Introduction
Le système international montre des signes évidents de tension. Des règles autrefois considérées comme stables apparaissent désormais inégalement appliquées, les alliances évoluent au rythme des cycles politiques, et la frontière entre pouvoir et principe s’est de plus en plus estompée. Pour les États africains, ce moment n’appelle ni confrontation ni blâme, mais plutôt un réalisme lucide, qui exige clarté des objectifs, coordination renforcée et engagement renouvelé en faveur de la force collective pour naviguer dans un paysage mondial imprévisible.
La position globale de l’Afrique : pouvoir individuel vs pouvoir collectif
Individuellement, la plupart des pays africains naviguent dans le monde comme des États de puissance moyenne ou faible. Collectivement, ils représentent 54 États, plus de 1,4 milliard de personnes, et certaines des ressources stratégiques les plus cruciales au monde. L’unité n’est donc pas une aspiration idéologique, mais un instrument pratique d’influence. Cette logique a sous-tendu la création de l’Union africaine, dont l’Acte constitutif met l’accent sur la souveraineté, la sécurité collective et les solutions africaines aux défis uniques de l’Afrique.

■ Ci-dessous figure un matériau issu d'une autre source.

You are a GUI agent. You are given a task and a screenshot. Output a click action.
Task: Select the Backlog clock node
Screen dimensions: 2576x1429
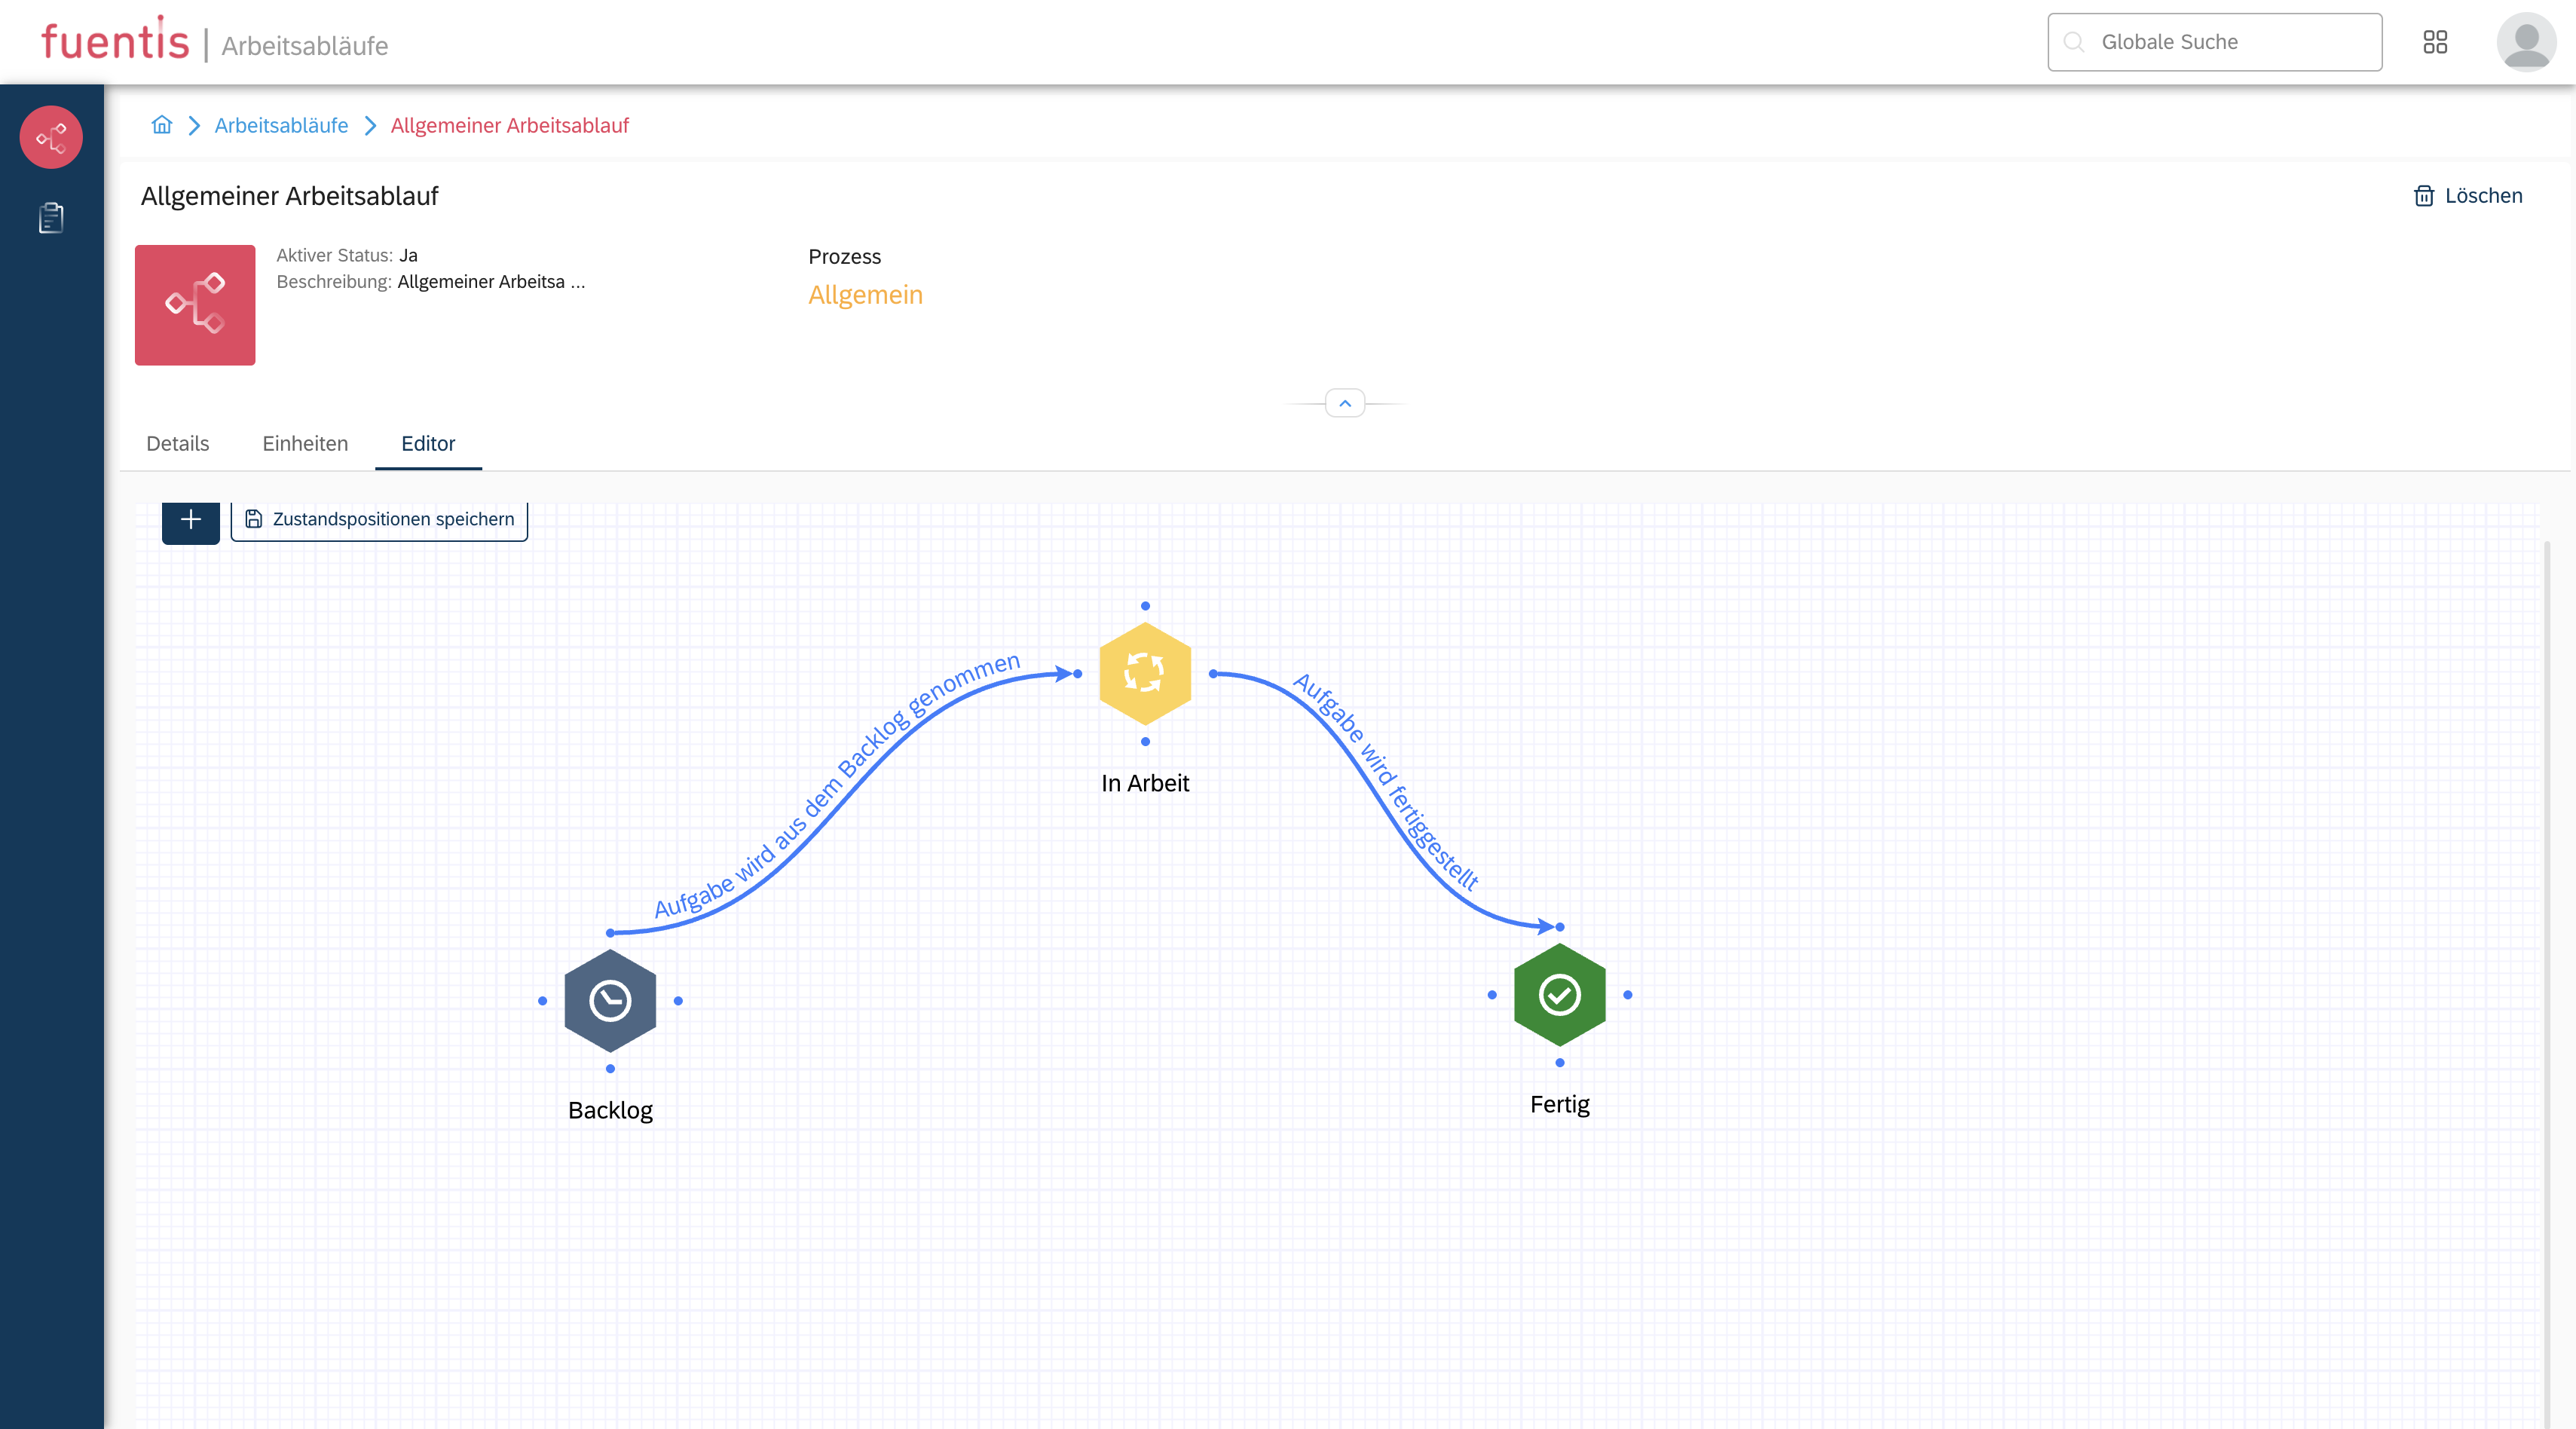point(610,1000)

Les limites de l’unité symbolique
Pourtant, l’unité doit dépasser le symbole. Des positions diplomatiques fragmentées, des réponses non coordonnées à la pression externe et des négociations parallèles affaiblissent le pouvoir de négociation. Lorsque les États africains s’expriment avec plusieurs voix sur les questions de sécurité, de commerce ou de justice, ils renforcent involontairement leur marginalisation. À l’inverse, des positions coordonnées, telles qu’on les observe de plus en plus dans les négociations climatiques et commerciales, montrent que l’alignement renforce la crédibilité plutôt qu’il ne diminue la souveraineté.
Cohérence stratégique plutôt qu’uniformité
Il est important de noter que l’unité ne requiert pas l’uniformité. Les États africains diffèrent par leurs systèmes politiques, structures économiques et traditions de politique étrangère. Ce qui est nécessaire, c’est la cohérence stratégique : accord sur des principes fondamentaux, lignes rouges partagées et soutien mutuel lorsque ces principes sont testés. Cette approche reflète le fonctionnement réussi des blocs régionaux ailleurs, qui protègent les intérêts nationaux précisément en les inscrivant dans des cadres collectifs.
Leçons pour la diplomatie africaine contemporaine
Avec le recul, le moment actuel présente également une opportunité d’apprentissage. Alors que les grandes puissances réajustent leurs priorités, les États africains peuvent illustrer une diplomatie fondée sur la cohérence, le respect du droit international, la préférence pour les solutions multilatérales et la résistance à l’application sélective des normes. Il ne s’agit pas d’une posture morale, mais de l’auto-préservation institutionnelle.
Conclusion
En fin de compte, la question n’est pas de savoir si l’Afrique doit « s’élever », mais comment. S’élever, dans ce contexte, signifie investir dans les institutions continentales, coordonner les positions de politique étrangère et considérer l’unité comme une infrastructure plutôt que comme de la rhétorique. Dans un système international imprévisible, la protection la plus fiable de l’Afrique n’est pas son alignement sur des puissances externes changeantes, mais son alignement avec elle-même. L’histoire montre que les périodes d’incertitude mondiale favorisent ceux qui se préparent ensemble.